Saturday, June 1, 2013

Albuterol, levalbuterol and tachycardia

Motivation:  In the ICU and inpatient setting, tachycardia is a common vital sign abnormality that has many different root causes. One of the measures taken in attempt to decrease heart rate is to limit beta-agonists such as inhaled or nebulized albuterol, a common medication used for the shortness of breath or wheezing experienced by many patients. One solution that has been suggested to me was to use levalbuterol instead of albuterol...Physiologically it makes sense that albuterol or levalbuterol would increase heart rate, but I was not sure about any physiological/molecular reason why levalbuterol would be associated with less tachycardic side effects, and was also concerned about levalbuterol's higher cost. So does albuterol really contribute to increased tachycardia, and would levalbuterol be a better option?

Study:  Khorfan FM, Smith P, Watt S, Barber KR. Effects of nebulized bronchodilator therapy on heart rate and arrhythmias in critically ill adult patients. Chest. 2011 Dec;140(6):1466-72.

Methods: This was a 2:1 randomized, prospective, single-blind crossover study in 70 adult ICU patients who were randomized to alternating 4-6 hour courses of nebulized albuterol (2.5 mg) or levalbuterol, along with ipratropium. Group A received 0.63 mg, while Group B received 1.25 mg of levalbeterol. Cardiac monitoring was performed to measure heart rate and rhythm before, during and after treatment.
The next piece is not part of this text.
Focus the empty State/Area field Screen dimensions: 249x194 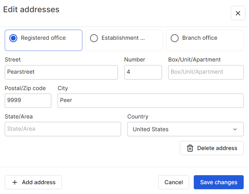coord(63,129)
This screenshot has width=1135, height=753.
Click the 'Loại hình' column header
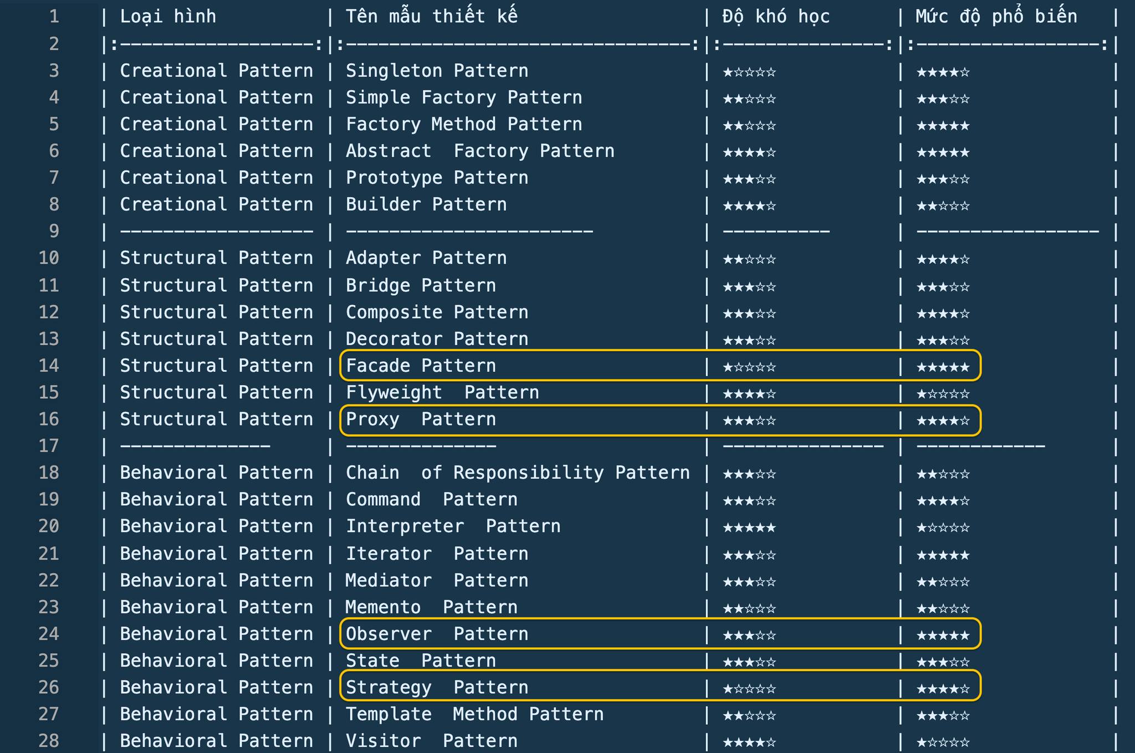tap(168, 17)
Results: The 70 patients consisted of almost equal numbers of men and women, with age ranges from 35-92, and slightly more than half on mechanical ventilation. Multisystem organ problems were common in this population. The median number of treatments per patient was 23, ranging from 1 to 45. There was no significant difference in change in heart rate after albuterol (0.89 ± 4.5 bpm) or levalbuterol (0.85 ± 5.3 bpm) treatment in Group A. In Group B, levalbuterol actually was associated with faster heart rate (increase of 1.4 ± 5.4 bpm) compared to albuterol (decrease of 0.16 ± 5.1 bpm) (p=0.03); but when analyzing for measures that were taken >= 5 hours apart, this difference was no long statistically significant. There was only one patient who had to be discontinued on treatment, after experience a 5 beat run of NSVT after 6x albuterol treatment.

Discussion: As for levalbuterol, its substitution for albuterol was not justified in this study - in fact, in Group B, in which a higher levalbuterol dose was used, post-therapy heart rate was actually faster than post-albuterol heart rate. Unexpectedly, from this study, it seemed that albuterol or levalbuterol did not significantly worsen tachycardia, even in this very sick population of patients. This is useful - and comforting - to know for patients who are tachycardic, but also have wheezes or increased airway resistance who would benefit from temporary courses of nebulized beta-agonists. One limitation of the applicability of this study is the fact that heart rate comparisons were made only after a limited number of treatments per patient, so it could be possible that over longer term and more treatments +/- higher frequency +/- higher dosing, there would be significantly increased heart rate. So in a patient receiving longer term albuterol therapy, I would still consider tapering down or decreasing albuterol therapy if tachycardia were a problem, since this would make sense physiologically.